» **PROBLEM**
Go through the entries below and work out how many lines include "Given"; give only that number.

-=-=-

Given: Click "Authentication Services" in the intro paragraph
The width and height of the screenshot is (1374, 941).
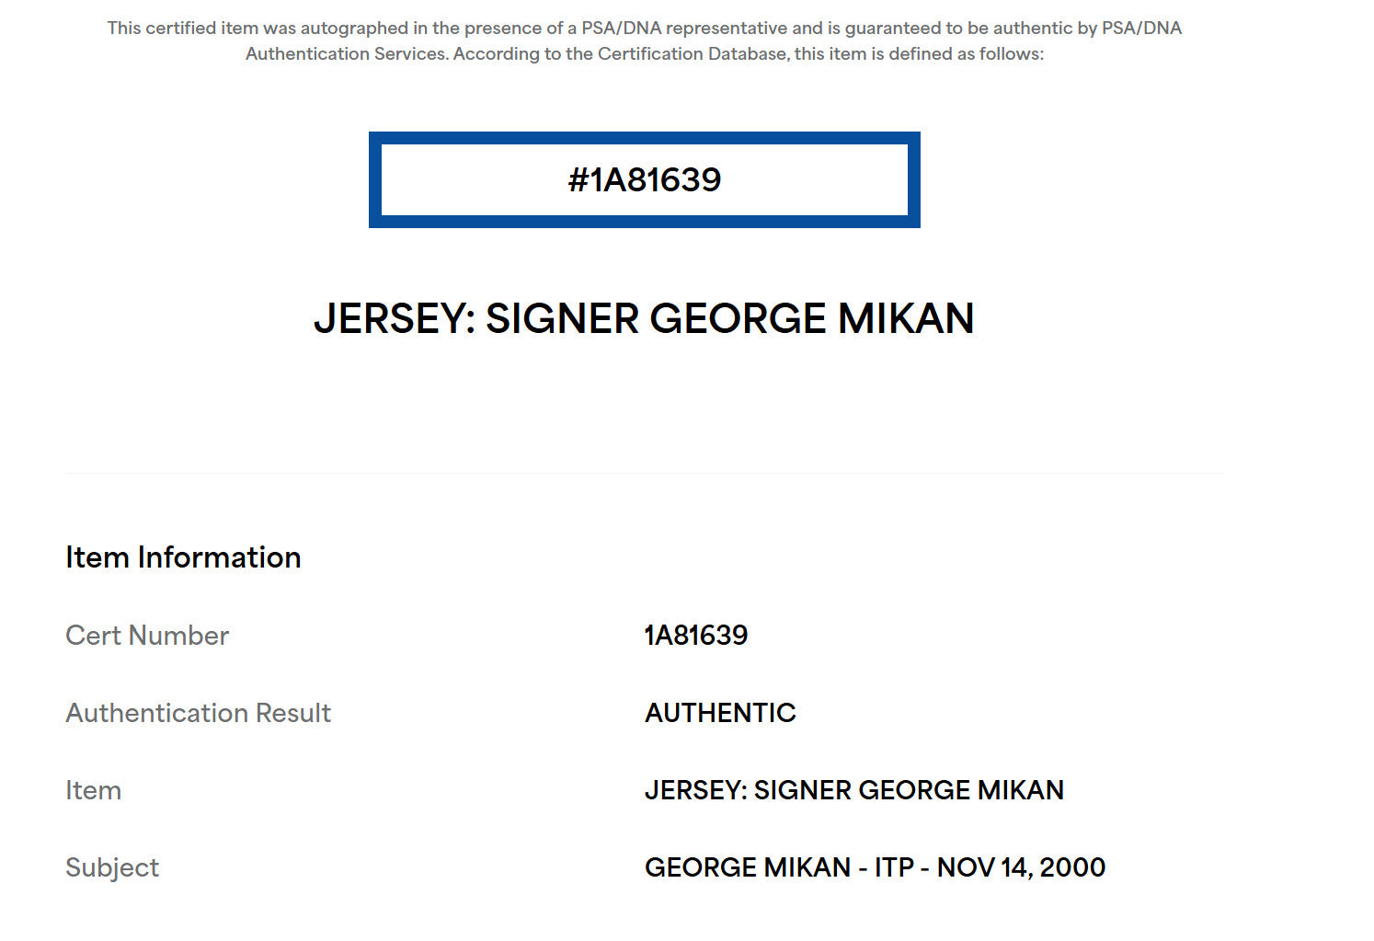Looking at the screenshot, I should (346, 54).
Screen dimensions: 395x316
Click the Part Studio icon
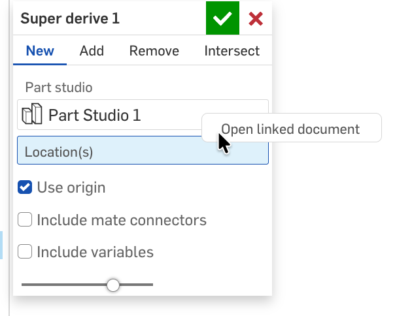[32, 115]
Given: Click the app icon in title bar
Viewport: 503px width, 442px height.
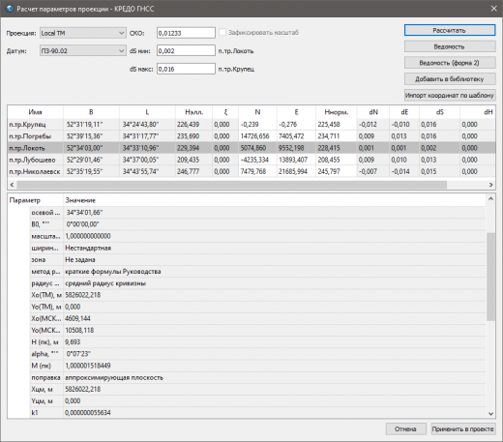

-=-=-

» **SOLUTION TO THE EXERCISE**
2